Coverage is an issue but WiFi in the U.K. and Europe is more developed than in the US. BT has promised a U.K.-wide WiFi network. Of course one would still have to pay for WiFi access, but that would be far cheaper than minutes.

More reliable WiFi in the US would also allow the iPhone/iPod Touch to have broader appeal and would potentially be distributive to carriers. But a time is coming in the US when the carriers will have less control over network access and devices.

Mobile Firefox Coming Soon

Firefox, the popular desktop browser alternative to Internet Explorer, is announcing that it's going to ship a mobile browser that will contain desktop integration. Here's what Mozilla has said:

  • Through Joey, we've seen how the desktop and mobile browsing experiences can be bridged to build a better experience for both. Wouldn't it be great if your bookmarks, history, extensions, etc. from Firefox on your computer just worked on your phone?
  • Mozilla will add mobile devices to the first class/tier-1 platform set for Mozilla2. This means we will make core platform decisions with mobile devices as first-class citizens.
  • We will ship a version of "Mobile Firefox" which can, among other things, run Firefox extensions on mobile devices and allow others to build rich applications via XUL.
  • Mozilla will expand its small team of full-time mobile contributors to focus on the technology and application needs of mobile devices. In particular two new folks just joined:
  • Christian Sejersen, recently the head of browsers at Openwave which has shipped over 1 billion mobile browsers, joined Mozilla Monday. He'll be heading up the platform engineering effort and setting up a R&D center in Copenhagen, Denmark.
  • Brad Lassey just joined Mozilla from France Telecom R&D. He's already been an active contributor to our mobile efforts and can now focus on Mozilla mobile full time.
  • These folks will accelerate the tremendous work already done by Doug Turner, Chris Hofmann and the entire Mozilla community. The efforts in mobile will be magnified by all aspects of our kick-ass community in everything from testing, to UI design, to core engineering. Together we will accelerate the development and use of mobile-ready Mozilla technology.
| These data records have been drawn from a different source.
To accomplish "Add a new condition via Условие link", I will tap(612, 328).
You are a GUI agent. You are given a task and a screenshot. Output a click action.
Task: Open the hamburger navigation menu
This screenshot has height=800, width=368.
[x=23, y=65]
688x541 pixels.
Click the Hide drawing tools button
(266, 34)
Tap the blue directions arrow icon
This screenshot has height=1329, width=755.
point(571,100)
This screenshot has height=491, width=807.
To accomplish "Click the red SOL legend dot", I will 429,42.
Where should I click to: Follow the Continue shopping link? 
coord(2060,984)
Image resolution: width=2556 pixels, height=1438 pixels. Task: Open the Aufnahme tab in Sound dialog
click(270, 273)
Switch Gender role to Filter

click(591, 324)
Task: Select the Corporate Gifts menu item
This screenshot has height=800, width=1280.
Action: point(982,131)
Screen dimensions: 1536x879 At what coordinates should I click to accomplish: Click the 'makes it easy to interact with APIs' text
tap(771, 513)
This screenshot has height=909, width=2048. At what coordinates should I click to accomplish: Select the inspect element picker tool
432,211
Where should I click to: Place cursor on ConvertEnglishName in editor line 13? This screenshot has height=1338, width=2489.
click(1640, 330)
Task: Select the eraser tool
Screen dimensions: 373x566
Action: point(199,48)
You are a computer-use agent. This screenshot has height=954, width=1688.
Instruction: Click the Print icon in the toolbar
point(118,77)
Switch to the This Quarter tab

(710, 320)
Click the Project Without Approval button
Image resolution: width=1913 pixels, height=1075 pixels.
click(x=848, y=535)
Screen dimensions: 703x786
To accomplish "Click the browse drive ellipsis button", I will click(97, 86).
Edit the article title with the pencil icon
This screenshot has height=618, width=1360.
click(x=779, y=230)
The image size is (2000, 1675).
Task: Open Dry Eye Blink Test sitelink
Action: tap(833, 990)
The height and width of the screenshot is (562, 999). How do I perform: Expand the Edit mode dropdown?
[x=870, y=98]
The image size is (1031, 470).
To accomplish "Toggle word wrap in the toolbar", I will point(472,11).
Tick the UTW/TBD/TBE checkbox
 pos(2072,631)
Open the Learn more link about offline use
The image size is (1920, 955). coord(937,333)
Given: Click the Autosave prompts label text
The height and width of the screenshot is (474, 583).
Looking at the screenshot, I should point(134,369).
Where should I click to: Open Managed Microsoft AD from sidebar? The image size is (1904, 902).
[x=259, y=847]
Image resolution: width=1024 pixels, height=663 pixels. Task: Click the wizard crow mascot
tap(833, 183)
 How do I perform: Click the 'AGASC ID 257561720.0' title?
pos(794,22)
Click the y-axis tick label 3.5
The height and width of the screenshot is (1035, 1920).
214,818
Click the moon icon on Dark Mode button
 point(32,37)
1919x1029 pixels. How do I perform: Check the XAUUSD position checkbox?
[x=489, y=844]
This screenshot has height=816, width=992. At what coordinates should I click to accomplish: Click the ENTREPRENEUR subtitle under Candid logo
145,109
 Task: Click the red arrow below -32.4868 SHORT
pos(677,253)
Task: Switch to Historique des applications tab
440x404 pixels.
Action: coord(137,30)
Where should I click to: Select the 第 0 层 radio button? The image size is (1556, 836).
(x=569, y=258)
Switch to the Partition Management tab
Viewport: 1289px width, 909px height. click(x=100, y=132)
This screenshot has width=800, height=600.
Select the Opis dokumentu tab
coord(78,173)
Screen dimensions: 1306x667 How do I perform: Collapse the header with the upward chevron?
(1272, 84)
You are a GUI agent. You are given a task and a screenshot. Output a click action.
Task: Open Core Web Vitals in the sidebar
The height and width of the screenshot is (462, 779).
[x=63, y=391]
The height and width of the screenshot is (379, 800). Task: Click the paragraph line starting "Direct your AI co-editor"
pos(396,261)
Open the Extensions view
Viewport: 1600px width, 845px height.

Apple's mobile Safari experience offers a "real" Internet experience on mobile phones, not a scaled down WAP version. We'll see what Firefox mobile turns out to be. People Rave about Opera Mini, but my experiences with it on Windows Mobile phones have been largely unsatisfying.

If the mobile Internet goes the way of the Apple Safari experience then, effectively, there will be no distinction between "the Internet" and its mobile extension.

AT&T's 800-YellowPages Expands to Texas


AT&T has rolled out 1-800-YellowPages (800-935-5697) in Texas. Other markets where the service is available include Alabama, California, Florida, Georgia, Kentucky, Louisiana, Mississippi, North Carolina, South Carolina, Tennessee, Oklahoma City, OK, and Columbus, OH. The service will eventually be national. Ad insertion is from Apptera.

This comes as Goog411 is being seen on more billboards in the SF Bay Area and elsewhere in the U.S. Expect AT&T to begin to advertise 800-YellowPages even as it cannibalizes the company's traditional product.

There are four major, formidable competitors: Jingle, Google, Microsoft (Tellme) and AT&T. All will eventually be ad supported, unless Google decides to indefinitely subsidize the service to differentiate it.